To kick off this Autumn edition we meet young, German photographer Sara-Lena Maeirhofer. Speaking here to Natasha Christia, she discusses Dear Clark, a Portrait of a Con Man, a fascinating project that uses photography to explore the possibilities of fiction in its narration of real-life imposter Christian Karl Gerhartsreiter, who called himself Clark Rockefeller, having developed an identity as a scion of the wealthy family.

Photography critic Gerry Badger reviews Lieko Shiga’s gloomy yet poetic photobook, SPIRAL COAST/album, shot in the Kitakama region of Japan, the area badly hit by the earthquake and tsunami of 2011.

Michael Grieve brings us an a essay on the latest photobook by British photographer Vanessa Winship, she dances on Jackson, records of her road trip across the US produced during a time of grieving.

Brad Feuerhelm takes a look at the recently released title from Morel Books, Still Lifes, Portraits & Parts by Daniel Gordon, imperfect paper constructions that spring from the fractures between photography, sculpture and painting.

James McArdle deconstructs the Photoworks publication, Memory of Fire: Images of War and The War of Images, edited by Julian Stallabrass, a timely assessment of the urgent issues relating to imaging war, the changing role of documentary photography and the enforced agenda of media networking that invariably invokes amnesia.

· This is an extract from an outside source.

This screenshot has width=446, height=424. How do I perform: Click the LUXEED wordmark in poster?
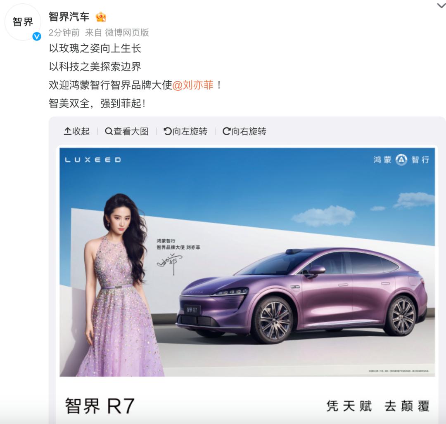[x=93, y=160]
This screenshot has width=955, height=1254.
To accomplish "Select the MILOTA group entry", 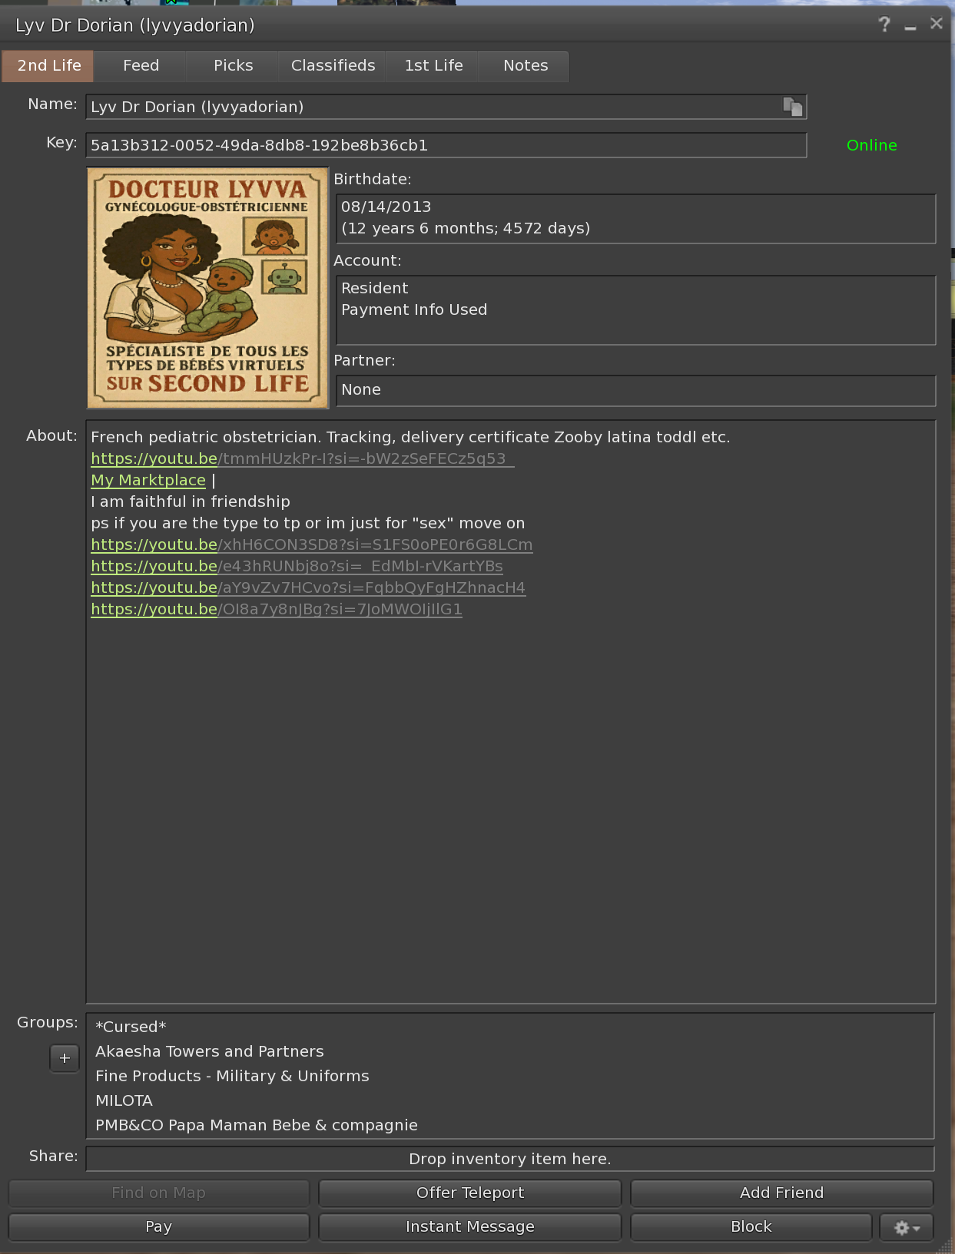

Swedish photographer Martin Bogren is profiled in our sixth and final feature, with a particular focus on Tractor Boys, which documents a strange ritual-mating dance wherein youngsters meet up in rural areas of Sweden to race their ‘tractorcars’, burning tyre marks into the asphalt. An essay accompanies the portfolio here from the legendary Christian Caujolle, republished with the kind permission of Dewi Lewis.

Over in our dedicated Books section, Sean Stoker leafs through Pedro Costa’s Casa de Lava, a scrapbook filled with ephemera following the Portuguese filmmaker’s trip to Cape Verde in 1992; Brad Feuerhelm gets vertigo as he stares down at Eric Stephanian’s devastating but beautiful Lucas, a self-published zine comprising one single photograph of the photographer’s son, taken on the only opportunity he was given to meet him; while Oliver Whitehead considers the more clinical but nonetheless intriguing new book from Clare Strand entitled Skirts.

As always, we are very grateful to the many photographers and writers involved in this magazine project and would like to express a special word of thanks to Sean Stoker for his editorial assistance.